Required action:
Copy all lines containing the string "named" from the records below.

══ Material to process

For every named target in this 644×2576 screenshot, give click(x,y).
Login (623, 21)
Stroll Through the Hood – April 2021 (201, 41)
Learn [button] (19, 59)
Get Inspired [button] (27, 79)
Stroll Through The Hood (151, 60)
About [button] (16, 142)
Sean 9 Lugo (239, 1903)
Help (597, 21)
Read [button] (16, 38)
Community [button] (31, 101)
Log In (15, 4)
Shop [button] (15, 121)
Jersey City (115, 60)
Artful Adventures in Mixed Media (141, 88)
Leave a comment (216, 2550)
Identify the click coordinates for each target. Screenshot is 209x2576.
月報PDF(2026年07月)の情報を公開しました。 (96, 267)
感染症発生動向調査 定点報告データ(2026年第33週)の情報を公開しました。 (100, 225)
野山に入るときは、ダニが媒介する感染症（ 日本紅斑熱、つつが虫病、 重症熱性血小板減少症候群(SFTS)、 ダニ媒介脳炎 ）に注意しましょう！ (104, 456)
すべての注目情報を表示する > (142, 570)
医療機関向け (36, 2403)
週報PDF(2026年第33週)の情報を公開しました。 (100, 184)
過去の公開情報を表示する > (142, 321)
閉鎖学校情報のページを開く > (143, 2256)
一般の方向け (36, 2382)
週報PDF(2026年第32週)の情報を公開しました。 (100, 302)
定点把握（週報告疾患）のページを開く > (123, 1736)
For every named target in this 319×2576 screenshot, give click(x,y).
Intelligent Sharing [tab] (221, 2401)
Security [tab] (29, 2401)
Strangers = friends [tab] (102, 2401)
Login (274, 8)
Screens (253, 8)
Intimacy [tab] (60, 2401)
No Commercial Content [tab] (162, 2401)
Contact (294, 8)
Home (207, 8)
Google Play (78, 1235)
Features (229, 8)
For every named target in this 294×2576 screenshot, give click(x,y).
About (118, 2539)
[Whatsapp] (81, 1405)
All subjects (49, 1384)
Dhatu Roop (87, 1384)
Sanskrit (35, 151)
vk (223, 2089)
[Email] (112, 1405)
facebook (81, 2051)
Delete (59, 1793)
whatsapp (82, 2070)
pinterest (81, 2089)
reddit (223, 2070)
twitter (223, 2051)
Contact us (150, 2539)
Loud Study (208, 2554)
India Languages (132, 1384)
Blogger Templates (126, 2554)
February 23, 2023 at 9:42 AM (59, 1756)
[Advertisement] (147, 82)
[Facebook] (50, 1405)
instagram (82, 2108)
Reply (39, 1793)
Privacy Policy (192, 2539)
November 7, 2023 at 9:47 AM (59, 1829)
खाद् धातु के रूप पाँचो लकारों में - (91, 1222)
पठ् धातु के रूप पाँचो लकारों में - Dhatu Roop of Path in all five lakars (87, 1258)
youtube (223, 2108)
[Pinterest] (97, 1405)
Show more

════

Solution below:
For every named target in this 644×2576 screenshot, give click(x,y).
For every named target in this 319×2576 screenshot, give click(x,y).
For every named target in this 294×2576 screenshot, give click(x,y).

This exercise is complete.